Metro’s costs, in fact, are in keeping with a long-term trend: Building major public infrastructure, notably rail lines, has become dramatically more expensive and cumbersome. Wages on government projects tend to be high. Rising real-estate prices make it increasingly costly to acquire land to build rail lines, even underground. Environmental rules require lengthy studies, and wealthy communities often hijack them to delay projects they don’t like. Sprawl means transit lines have to stretch farther out to serve fewer people, making them less cost-effective than in close-in neighborhoods.
BRT faces far fewer hurdles. The roads, for one thing, are already there. And although widening them for dedicated bus lanes can be expensive—and mollifying the businesses and commuters who worry about eliminating car lanes can be complicated—it’s nothing like selling the public on a big dig that could disrupt a neighborhood for years and years.
No wonder nearly every local jurisdiction has a BRT proposal cooking: Leesburg Pike and Richmond Highway in Virginia, Rockville Pike and Route 355 in Maryland, 16th Street in DC. Even outer counties, such as Prince William and Howard, have visions.
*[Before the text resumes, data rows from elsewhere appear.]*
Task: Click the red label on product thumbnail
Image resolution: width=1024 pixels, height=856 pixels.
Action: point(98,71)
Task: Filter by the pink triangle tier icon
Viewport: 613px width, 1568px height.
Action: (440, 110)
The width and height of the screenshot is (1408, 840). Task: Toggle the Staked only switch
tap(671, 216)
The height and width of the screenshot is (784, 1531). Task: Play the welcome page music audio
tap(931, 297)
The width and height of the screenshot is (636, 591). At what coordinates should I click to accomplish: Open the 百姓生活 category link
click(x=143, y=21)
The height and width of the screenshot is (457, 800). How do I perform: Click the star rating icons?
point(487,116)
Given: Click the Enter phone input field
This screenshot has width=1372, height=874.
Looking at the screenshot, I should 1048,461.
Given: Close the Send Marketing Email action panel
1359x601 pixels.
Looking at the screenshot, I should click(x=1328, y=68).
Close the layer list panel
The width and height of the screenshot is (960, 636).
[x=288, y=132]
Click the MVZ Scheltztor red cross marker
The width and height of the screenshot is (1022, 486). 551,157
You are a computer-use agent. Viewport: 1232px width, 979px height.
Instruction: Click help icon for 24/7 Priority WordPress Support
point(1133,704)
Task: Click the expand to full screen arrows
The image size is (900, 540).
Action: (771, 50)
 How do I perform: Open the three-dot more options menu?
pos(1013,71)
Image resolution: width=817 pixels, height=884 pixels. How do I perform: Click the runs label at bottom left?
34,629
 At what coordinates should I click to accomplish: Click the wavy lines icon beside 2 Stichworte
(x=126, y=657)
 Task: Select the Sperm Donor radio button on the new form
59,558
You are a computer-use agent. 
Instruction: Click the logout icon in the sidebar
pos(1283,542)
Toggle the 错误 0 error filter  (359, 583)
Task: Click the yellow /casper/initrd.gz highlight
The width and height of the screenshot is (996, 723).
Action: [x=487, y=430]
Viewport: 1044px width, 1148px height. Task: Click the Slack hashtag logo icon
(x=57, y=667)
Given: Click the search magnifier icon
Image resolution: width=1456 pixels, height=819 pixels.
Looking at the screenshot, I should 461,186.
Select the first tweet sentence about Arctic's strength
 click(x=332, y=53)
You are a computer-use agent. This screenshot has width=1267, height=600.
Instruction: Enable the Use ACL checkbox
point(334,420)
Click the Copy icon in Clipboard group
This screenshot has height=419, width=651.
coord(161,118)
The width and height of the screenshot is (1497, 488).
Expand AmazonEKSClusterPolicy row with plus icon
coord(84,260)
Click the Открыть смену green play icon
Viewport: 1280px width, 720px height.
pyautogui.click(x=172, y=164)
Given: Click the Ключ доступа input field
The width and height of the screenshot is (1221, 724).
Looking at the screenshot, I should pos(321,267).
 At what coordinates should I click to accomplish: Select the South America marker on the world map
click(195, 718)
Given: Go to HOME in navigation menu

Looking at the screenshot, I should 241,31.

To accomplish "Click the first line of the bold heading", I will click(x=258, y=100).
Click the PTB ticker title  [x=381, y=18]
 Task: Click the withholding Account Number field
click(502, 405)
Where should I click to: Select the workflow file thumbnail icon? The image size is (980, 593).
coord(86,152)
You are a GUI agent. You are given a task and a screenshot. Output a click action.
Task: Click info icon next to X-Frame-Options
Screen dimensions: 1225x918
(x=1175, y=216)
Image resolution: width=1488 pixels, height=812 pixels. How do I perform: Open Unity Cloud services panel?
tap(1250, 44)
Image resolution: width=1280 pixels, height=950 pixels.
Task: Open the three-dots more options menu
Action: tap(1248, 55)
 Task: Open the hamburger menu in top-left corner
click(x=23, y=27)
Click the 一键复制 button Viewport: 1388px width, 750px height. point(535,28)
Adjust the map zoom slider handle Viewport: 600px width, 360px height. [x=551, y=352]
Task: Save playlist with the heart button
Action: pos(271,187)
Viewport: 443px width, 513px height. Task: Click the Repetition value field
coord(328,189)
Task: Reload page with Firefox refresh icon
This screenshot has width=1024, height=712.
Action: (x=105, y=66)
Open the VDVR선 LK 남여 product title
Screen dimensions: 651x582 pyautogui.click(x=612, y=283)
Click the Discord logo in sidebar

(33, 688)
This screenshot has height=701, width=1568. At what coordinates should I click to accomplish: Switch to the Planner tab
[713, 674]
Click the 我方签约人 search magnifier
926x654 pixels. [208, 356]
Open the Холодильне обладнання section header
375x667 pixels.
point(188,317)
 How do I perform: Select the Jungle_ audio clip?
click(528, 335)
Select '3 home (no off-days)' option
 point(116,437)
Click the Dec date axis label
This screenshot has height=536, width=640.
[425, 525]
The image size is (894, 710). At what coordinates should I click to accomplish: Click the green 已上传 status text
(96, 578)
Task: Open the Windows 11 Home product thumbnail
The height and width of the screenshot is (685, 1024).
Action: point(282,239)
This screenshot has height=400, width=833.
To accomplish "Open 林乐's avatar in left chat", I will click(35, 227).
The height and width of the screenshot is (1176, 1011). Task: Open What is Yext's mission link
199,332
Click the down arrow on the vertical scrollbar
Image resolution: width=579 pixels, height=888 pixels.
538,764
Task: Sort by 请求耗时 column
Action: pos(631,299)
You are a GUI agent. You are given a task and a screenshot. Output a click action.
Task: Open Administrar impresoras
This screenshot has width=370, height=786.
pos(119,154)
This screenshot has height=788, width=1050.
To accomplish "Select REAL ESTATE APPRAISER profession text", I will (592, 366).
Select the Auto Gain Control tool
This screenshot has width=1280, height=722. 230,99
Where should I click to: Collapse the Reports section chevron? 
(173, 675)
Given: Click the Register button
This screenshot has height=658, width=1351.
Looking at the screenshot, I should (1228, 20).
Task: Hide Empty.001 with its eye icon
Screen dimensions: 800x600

Montgomery County has the region’s grandest plan, for ten lines and 87 miles of service. County executive Ike Leggett wants to see the first corridor, on Route 29 between Silver Spring and Burtonsville, running by 2020.
Unlike Metroway, however, many of these projects won’t have all the standard BRT features. A trial project on Georgia Avenue in the District, for instance, consists of lanes off-limits to cars but open to taxis and bikes. Others would run buses on highway shoulders.
The low-impact build-out is appealing, but the ability to do BRT on a piecemeal basis is also a danger. A train comes as a fully optioned package: You can’t have a train without railcars, rails, or stations. BRT is more of a kit of parts, and you can find cities that included some features and not others. In the face of budget shortfalls or public pressure, it’s easy to cut, say, the stations that speed things up by letting people pay before they board. Or the elevated platforms that allow them to board without stepping up, just like on the subway. Or, especially, the dedicated lanes that let BRT avoid traffic. Cut too much and BRT becomes just another bus.
There are also some ways BRT can never match a subway—even one as balky as 21st-century Metro. Unless you’re willing to accept South American–level crush loads, buses can’t carry as many people. They don’t have the life spans of railcars. And though Metro has helped turn entire neighborhoods into economic dynamos, it’s not clear whether even the sleekest bus lines can attract the same private development: Would-be investors know rails are permanent, but bus infrastructure can be eliminated even more easily than it gets built. All reasons why Maryland continues to pursue light rail for the Purple Line over a cheaper bus alternative.
Nonetheless, it’s refreshing to see local leaders embrace the once-humble bus. Not that they have much choice: Last year, Metro admitted that “expanding Metrorail cannot be a short-term transportation solution.” BRT could give you and your neighbors a faster, more reliable way to get around within your lifetime, if not in time for dinner.